Stored entries
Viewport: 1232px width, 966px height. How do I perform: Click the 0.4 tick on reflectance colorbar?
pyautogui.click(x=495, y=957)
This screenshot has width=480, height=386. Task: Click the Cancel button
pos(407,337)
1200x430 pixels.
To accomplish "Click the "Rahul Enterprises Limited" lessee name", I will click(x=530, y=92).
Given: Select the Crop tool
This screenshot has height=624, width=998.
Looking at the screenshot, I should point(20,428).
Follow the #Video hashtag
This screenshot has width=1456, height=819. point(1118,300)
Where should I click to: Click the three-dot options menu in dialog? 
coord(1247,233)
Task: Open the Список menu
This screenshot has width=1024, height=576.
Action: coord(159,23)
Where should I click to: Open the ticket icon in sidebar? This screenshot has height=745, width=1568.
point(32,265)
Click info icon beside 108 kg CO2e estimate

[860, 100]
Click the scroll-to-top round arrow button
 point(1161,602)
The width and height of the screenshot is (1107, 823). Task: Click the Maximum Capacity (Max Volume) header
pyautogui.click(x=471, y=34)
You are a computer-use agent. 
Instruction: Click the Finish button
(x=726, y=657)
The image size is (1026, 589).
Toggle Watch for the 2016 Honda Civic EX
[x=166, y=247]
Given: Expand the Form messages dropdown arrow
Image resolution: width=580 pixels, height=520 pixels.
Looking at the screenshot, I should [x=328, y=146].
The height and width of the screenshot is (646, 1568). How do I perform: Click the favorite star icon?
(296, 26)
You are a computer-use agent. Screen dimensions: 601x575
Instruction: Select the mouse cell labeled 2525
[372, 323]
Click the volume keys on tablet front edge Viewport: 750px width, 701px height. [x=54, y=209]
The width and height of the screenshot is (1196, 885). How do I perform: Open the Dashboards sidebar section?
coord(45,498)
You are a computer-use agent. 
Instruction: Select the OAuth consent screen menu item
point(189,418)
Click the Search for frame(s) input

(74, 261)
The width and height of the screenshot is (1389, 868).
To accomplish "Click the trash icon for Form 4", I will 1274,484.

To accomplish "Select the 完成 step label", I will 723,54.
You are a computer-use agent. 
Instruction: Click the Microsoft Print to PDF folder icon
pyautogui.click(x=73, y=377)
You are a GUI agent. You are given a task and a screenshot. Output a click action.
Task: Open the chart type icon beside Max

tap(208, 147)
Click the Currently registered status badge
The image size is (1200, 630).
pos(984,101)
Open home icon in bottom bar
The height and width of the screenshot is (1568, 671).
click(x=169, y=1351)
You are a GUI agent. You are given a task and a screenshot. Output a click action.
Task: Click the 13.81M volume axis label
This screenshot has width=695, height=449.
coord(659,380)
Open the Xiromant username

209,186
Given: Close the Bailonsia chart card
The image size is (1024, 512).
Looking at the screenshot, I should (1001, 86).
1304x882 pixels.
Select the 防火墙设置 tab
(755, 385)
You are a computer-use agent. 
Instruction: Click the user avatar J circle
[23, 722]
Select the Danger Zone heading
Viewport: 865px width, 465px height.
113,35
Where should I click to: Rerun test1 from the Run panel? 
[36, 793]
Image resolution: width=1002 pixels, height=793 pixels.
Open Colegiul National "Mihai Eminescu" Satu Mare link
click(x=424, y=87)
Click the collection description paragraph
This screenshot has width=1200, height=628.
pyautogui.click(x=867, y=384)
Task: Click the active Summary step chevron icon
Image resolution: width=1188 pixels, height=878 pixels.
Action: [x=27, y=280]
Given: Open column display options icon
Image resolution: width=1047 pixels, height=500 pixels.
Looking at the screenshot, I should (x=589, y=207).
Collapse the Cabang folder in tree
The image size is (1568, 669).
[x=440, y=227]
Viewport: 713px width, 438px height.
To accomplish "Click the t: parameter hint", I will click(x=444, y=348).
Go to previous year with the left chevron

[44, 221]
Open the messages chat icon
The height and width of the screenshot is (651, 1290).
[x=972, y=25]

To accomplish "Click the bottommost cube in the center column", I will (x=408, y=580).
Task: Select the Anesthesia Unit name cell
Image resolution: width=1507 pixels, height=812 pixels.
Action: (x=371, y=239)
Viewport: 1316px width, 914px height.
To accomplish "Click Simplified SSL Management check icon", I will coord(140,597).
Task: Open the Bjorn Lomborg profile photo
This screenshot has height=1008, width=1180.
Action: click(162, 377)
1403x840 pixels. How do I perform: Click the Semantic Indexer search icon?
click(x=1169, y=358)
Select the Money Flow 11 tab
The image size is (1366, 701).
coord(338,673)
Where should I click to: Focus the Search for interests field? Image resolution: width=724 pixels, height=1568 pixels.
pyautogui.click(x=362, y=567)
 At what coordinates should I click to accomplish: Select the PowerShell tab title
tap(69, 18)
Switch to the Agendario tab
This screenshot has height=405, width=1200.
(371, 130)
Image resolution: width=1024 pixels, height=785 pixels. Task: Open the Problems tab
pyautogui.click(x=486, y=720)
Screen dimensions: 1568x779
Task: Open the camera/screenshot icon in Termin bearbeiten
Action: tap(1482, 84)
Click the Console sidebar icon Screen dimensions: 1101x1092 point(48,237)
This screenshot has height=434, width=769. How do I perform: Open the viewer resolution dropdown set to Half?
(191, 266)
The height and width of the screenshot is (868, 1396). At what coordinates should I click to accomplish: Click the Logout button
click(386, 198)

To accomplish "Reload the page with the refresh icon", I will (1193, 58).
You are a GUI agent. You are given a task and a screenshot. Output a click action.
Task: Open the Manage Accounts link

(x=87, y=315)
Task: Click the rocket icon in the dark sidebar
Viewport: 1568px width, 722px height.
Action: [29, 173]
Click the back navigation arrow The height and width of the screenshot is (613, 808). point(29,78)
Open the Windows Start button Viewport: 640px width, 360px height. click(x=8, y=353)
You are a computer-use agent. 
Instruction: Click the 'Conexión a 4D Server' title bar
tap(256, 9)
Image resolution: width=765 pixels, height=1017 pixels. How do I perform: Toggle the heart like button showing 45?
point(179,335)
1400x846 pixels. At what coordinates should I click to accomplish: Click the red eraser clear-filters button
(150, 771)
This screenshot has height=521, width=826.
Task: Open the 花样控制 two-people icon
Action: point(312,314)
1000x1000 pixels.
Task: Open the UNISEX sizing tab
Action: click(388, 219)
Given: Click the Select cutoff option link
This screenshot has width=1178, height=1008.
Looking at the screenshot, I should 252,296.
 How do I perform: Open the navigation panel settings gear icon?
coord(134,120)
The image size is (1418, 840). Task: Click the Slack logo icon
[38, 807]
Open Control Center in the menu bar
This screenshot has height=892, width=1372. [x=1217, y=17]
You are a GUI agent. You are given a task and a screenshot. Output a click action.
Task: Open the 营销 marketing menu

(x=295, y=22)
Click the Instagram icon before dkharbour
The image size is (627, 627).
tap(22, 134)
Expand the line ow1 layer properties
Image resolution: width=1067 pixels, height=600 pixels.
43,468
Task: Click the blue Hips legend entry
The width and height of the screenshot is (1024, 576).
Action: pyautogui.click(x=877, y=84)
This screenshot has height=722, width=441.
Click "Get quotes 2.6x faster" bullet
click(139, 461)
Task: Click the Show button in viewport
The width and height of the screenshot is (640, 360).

- [Work instructions]: Reproduce every line above word for word, from the first through the last.

- [Written answer]:
Viewport: 1232px width, 966px height. How do I perform: Click the 0.4 tick on reflectance colorbar?
pyautogui.click(x=495, y=957)
This screenshot has width=480, height=386. Task: Click the Cancel button
pos(407,337)
1200x430 pixels.
To accomplish "Click the "Rahul Enterprises Limited" lessee name", I will click(x=530, y=92).
Given: Select the Crop tool
This screenshot has height=624, width=998.
Looking at the screenshot, I should point(20,428).
Follow the #Video hashtag
This screenshot has width=1456, height=819. point(1118,300)
Where should I click to: Click the three-dot options menu in dialog? 
coord(1247,233)
Task: Open the Список menu
This screenshot has width=1024, height=576.
Action: coord(159,23)
Where should I click to: Open the ticket icon in sidebar? This screenshot has height=745, width=1568.
point(32,265)
Click info icon beside 108 kg CO2e estimate

[860, 100]
Click the scroll-to-top round arrow button
 point(1161,602)
The width and height of the screenshot is (1107, 823). Task: Click the Maximum Capacity (Max Volume) header
pyautogui.click(x=471, y=34)
You are a computer-use agent. 
Instruction: Click the Finish button
(x=726, y=657)
The image size is (1026, 589).
Toggle Watch for the 2016 Honda Civic EX
[x=166, y=247]
Given: Expand the Form messages dropdown arrow
Image resolution: width=580 pixels, height=520 pixels.
Looking at the screenshot, I should [x=328, y=146].
The height and width of the screenshot is (646, 1568). How do I perform: Click the favorite star icon?
(296, 26)
You are a computer-use agent. Screen dimensions: 601x575
Instruction: Select the mouse cell labeled 2525
[372, 323]
Click the volume keys on tablet front edge Viewport: 750px width, 701px height. [x=54, y=209]
The width and height of the screenshot is (1196, 885). How do I perform: Open the Dashboards sidebar section?
coord(45,498)
You are a computer-use agent. 
Instruction: Select the OAuth consent screen menu item
point(189,418)
Click the Search for frame(s) input

(74, 261)
The width and height of the screenshot is (1389, 868).
To accomplish "Click the trash icon for Form 4", I will 1274,484.

To accomplish "Select the 完成 step label", I will 723,54.
You are a computer-use agent. 
Instruction: Click the Microsoft Print to PDF folder icon
pyautogui.click(x=73, y=377)
You are a GUI agent. You are given a task and a screenshot. Output a click action.
Task: Open the chart type icon beside Max

tap(208, 147)
Click the Currently registered status badge
The image size is (1200, 630).
pos(984,101)
Open home icon in bottom bar
The height and width of the screenshot is (1568, 671).
click(x=169, y=1351)
You are a GUI agent. You are given a task and a screenshot. Output a click action.
Task: Click the 13.81M volume axis label
This screenshot has width=695, height=449.
coord(659,380)
Open the Xiromant username

209,186
Given: Close the Bailonsia chart card
The image size is (1024, 512).
Looking at the screenshot, I should (1001, 86).
1304x882 pixels.
Select the 防火墙设置 tab
(755, 385)
You are a computer-use agent. 
Instruction: Click the user avatar J circle
[23, 722]
Select the Danger Zone heading
Viewport: 865px width, 465px height.
113,35
Where should I click to: Rerun test1 from the Run panel? 
[36, 793]
Image resolution: width=1002 pixels, height=793 pixels.
Open Colegiul National "Mihai Eminescu" Satu Mare link
click(x=424, y=87)
Click the collection description paragraph
This screenshot has width=1200, height=628.
pyautogui.click(x=867, y=384)
Task: Click the active Summary step chevron icon
Image resolution: width=1188 pixels, height=878 pixels.
Action: [x=27, y=280]
Given: Open column display options icon
Image resolution: width=1047 pixels, height=500 pixels.
Looking at the screenshot, I should (x=589, y=207).
Collapse the Cabang folder in tree
The image size is (1568, 669).
[x=440, y=227]
Viewport: 713px width, 438px height.
To accomplish "Click the t: parameter hint", I will click(x=444, y=348).
Go to previous year with the left chevron

[44, 221]
Open the messages chat icon
The height and width of the screenshot is (651, 1290).
[x=972, y=25]

To accomplish "Click the bottommost cube in the center column", I will (x=408, y=580).
Task: Select the Anesthesia Unit name cell
Image resolution: width=1507 pixels, height=812 pixels.
Action: (x=371, y=239)
Viewport: 1316px width, 914px height.
To accomplish "Click Simplified SSL Management check icon", I will coord(140,597).
Task: Open the Bjorn Lomborg profile photo
This screenshot has height=1008, width=1180.
Action: click(162, 377)
1403x840 pixels. How do I perform: Click the Semantic Indexer search icon?
click(x=1169, y=358)
Select the Money Flow 11 tab
The image size is (1366, 701).
coord(338,673)
Where should I click to: Focus the Search for interests field? Image resolution: width=724 pixels, height=1568 pixels.
pyautogui.click(x=362, y=567)
 At what coordinates should I click to accomplish: Select the PowerShell tab title
tap(69, 18)
Switch to the Agendario tab
This screenshot has height=405, width=1200.
(371, 130)
Image resolution: width=1024 pixels, height=785 pixels. Task: Open the Problems tab
pyautogui.click(x=486, y=720)
Screen dimensions: 1568x779
Task: Open the camera/screenshot icon in Termin bearbeiten
Action: tap(1482, 84)
Click the Console sidebar icon Screen dimensions: 1101x1092 point(48,237)
This screenshot has height=434, width=769. How do I perform: Open the viewer resolution dropdown set to Half?
(191, 266)
The height and width of the screenshot is (868, 1396). At what coordinates should I click to accomplish: Click the Logout button
click(386, 198)

To accomplish "Reload the page with the refresh icon", I will (1193, 58).
You are a GUI agent. You are given a task and a screenshot. Output a click action.
Task: Open the Manage Accounts link

(x=87, y=315)
Task: Click the rocket icon in the dark sidebar
Viewport: 1568px width, 722px height.
Action: [29, 173]
Click the back navigation arrow The height and width of the screenshot is (613, 808). point(29,78)
Open the Windows Start button Viewport: 640px width, 360px height. click(x=8, y=353)
You are a computer-use agent. 
Instruction: Click the 'Conexión a 4D Server' title bar
tap(256, 9)
Image resolution: width=765 pixels, height=1017 pixels. How do I perform: Toggle the heart like button showing 45?
point(179,335)
1400x846 pixels. At what coordinates should I click to accomplish: Click the red eraser clear-filters button
(150, 771)
This screenshot has height=521, width=826.
Task: Open the 花样控制 two-people icon
Action: point(312,314)
1000x1000 pixels.
Task: Open the UNISEX sizing tab
Action: click(388, 219)
Given: Click the Select cutoff option link
This screenshot has width=1178, height=1008.
Looking at the screenshot, I should 252,296.
 How do I perform: Open the navigation panel settings gear icon?
coord(134,120)
The image size is (1418, 840). Task: Click the Slack logo icon
[38, 807]
Open Control Center in the menu bar
This screenshot has height=892, width=1372. [x=1217, y=17]
You are a GUI agent. You are given a task and a screenshot. Output a click action.
Task: Open the 营销 marketing menu

(x=295, y=22)
Click the Instagram icon before dkharbour
The image size is (627, 627).
tap(22, 134)
Expand the line ow1 layer properties
Image resolution: width=1067 pixels, height=600 pixels.
43,468
Task: Click the blue Hips legend entry
The width and height of the screenshot is (1024, 576).
Action: pyautogui.click(x=877, y=84)
This screenshot has height=722, width=441.
Click "Get quotes 2.6x faster" bullet
click(139, 461)
Task: Click the Show button in viewport
The width and height of the screenshot is (640, 360).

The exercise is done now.